None
# code for loading the format for the notebook
import os
# path : store the current path to convert back to it later
path = os.getcwd()
os.chdir(os.path.join('..', '..', 'notebook_format'))
from formats import load_style
load_style(css_style='custom2.css', plot_style=False)
os.chdir(path)
# 1. magic for inline plot
# 2. magic to print version
# 3. magic so that the notebook will reload external python modules
# 4. magic to enable retina (high resolution) plots
# https://gist.github.com/minrk/3301035
%matplotlib inline
%load_ext watermark
%load_ext autoreload
%autoreload 2
import os
import torch
import evaluate
import datasets
import collections
import transformers
import numpy as np
import pandas as pd
import torch.nn as nn
import torch.nn.functional as F
from tqdm.auto import tqdm
from time import perf_counter
from torch.utils.data import DataLoader
from datasets import (
load_dataset,
disable_progress_bar
)
from transformers import (
pipeline,
Trainer,
TrainingArguments,
AutoTokenizer,
AutoModelForQuestionAnswering,
DataCollatorWithPadding,
EarlyStoppingCallback,
IntervalStrategy
)
device = "cuda" if torch.cuda.is_available() else "cpu"
cache_dir = None
%watermark -a 'Ethen' -d -u -iv
In this document, we'll be going over how to train an extractive question and answer model using a pre-trained language encoder model via huggingface's transformers library.
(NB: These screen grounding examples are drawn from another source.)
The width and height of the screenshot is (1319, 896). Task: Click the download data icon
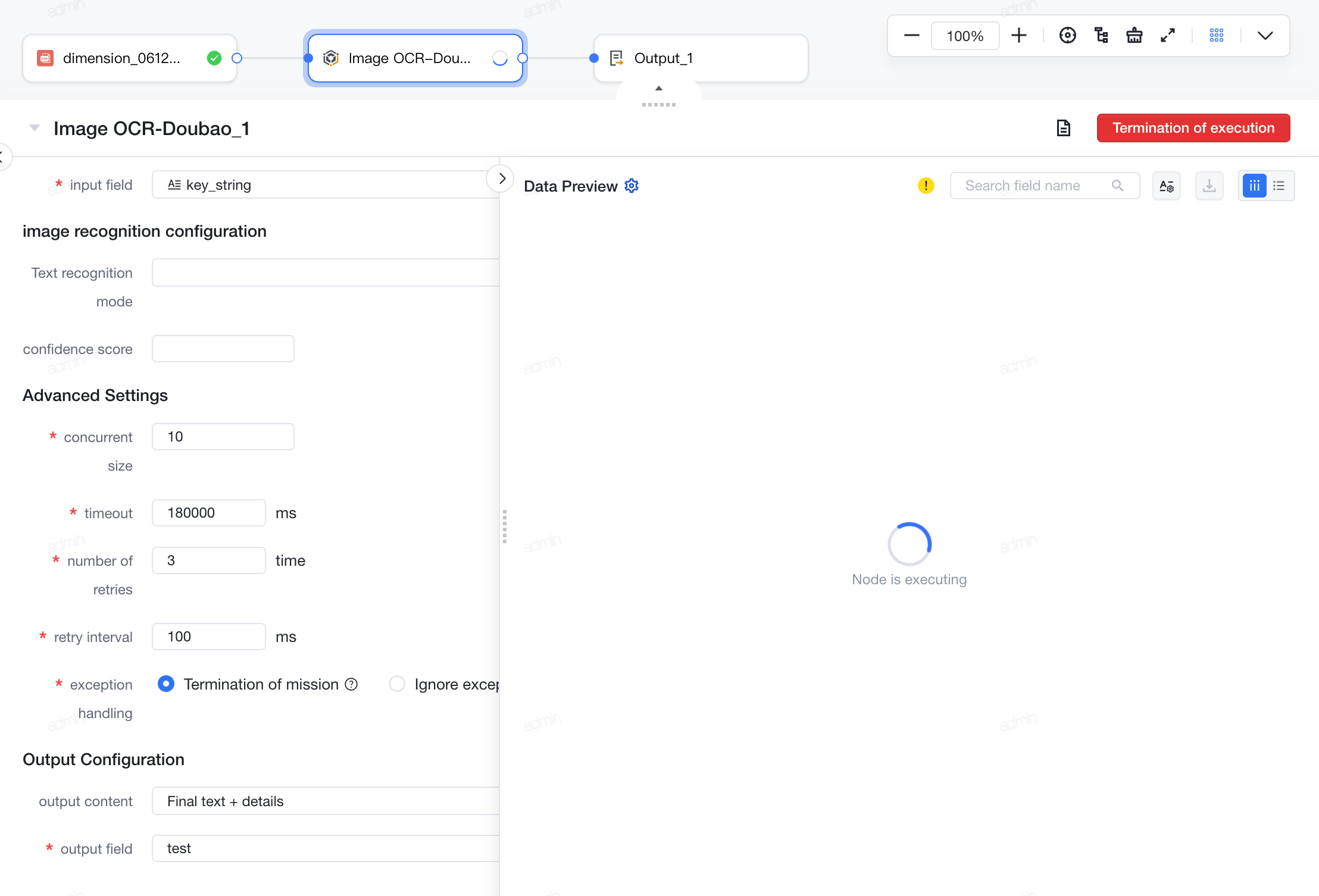pyautogui.click(x=1209, y=186)
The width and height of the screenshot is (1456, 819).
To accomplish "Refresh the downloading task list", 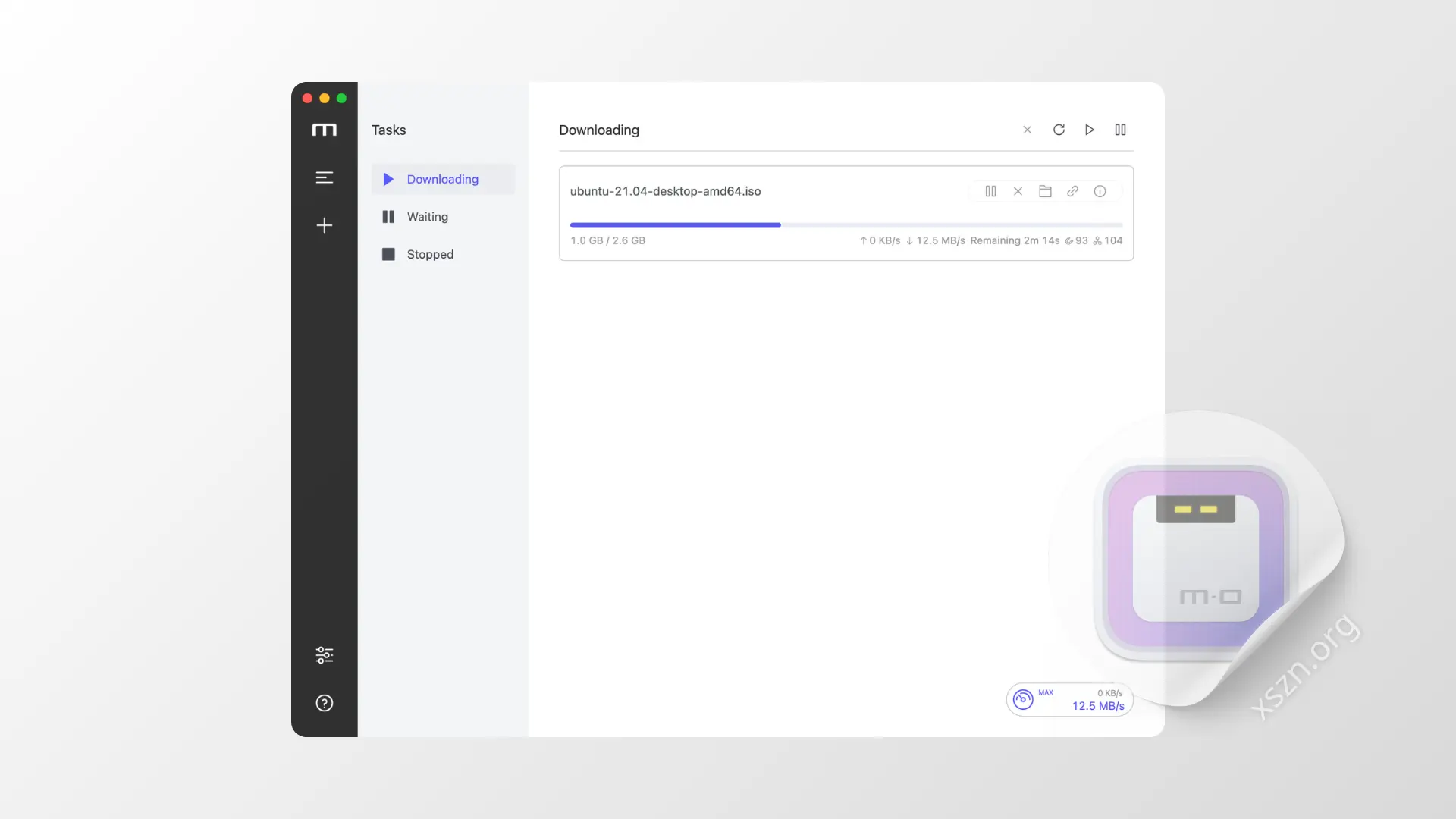I will (1059, 130).
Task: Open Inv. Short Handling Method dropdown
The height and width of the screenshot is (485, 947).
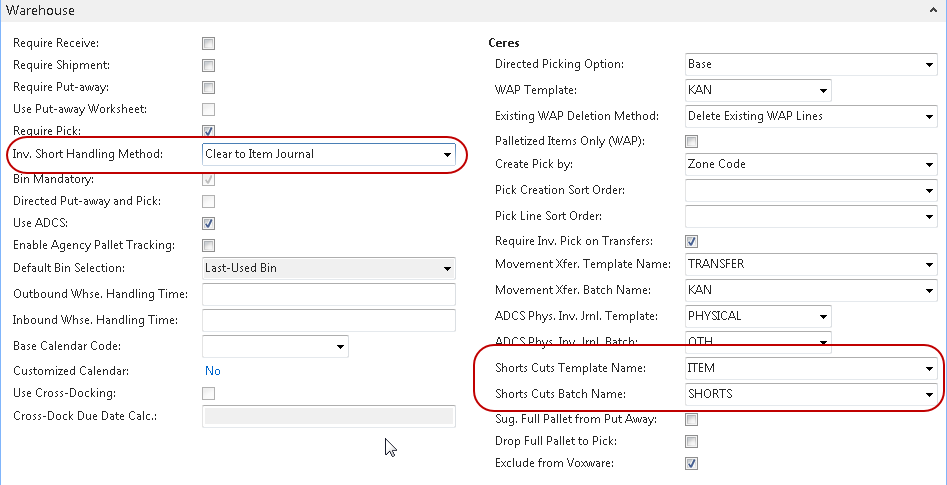Action: [446, 155]
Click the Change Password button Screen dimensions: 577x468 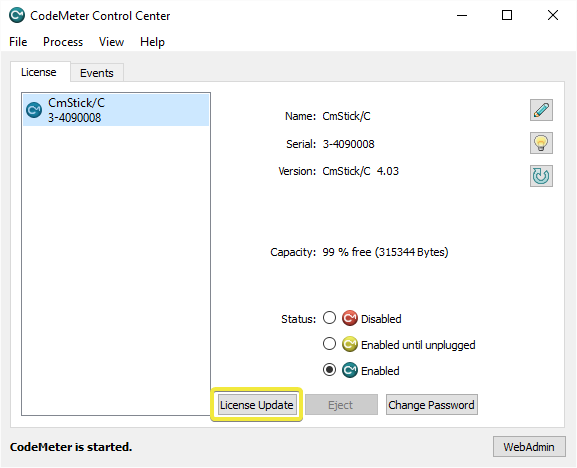432,405
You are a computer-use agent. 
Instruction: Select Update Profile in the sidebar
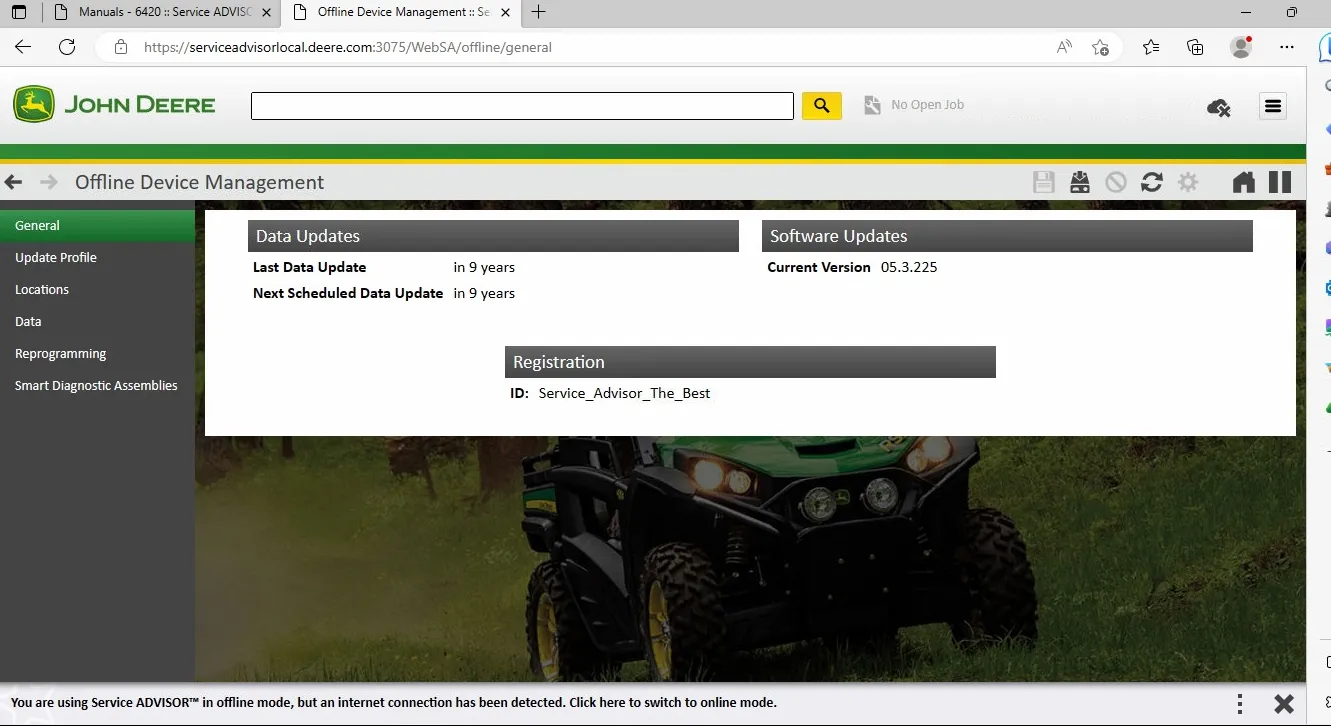coord(56,257)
Throughout this process, we'll also:
There are many different forms of question answering, but the one we will be discussing today is termed open book extractive question answering. Open book allows our model to retrieve relevant information from some context, similar to open book exams where students can refer to their books for relevant information during an exam, in this setup, our model can look up information from external sources. Extractive means our model will extract the most relevant span of texts or snippets from these contexts to answer incoming question. Although span based answers are more constrained compared to free form answers, they come with the benefit of being easier to evaluate.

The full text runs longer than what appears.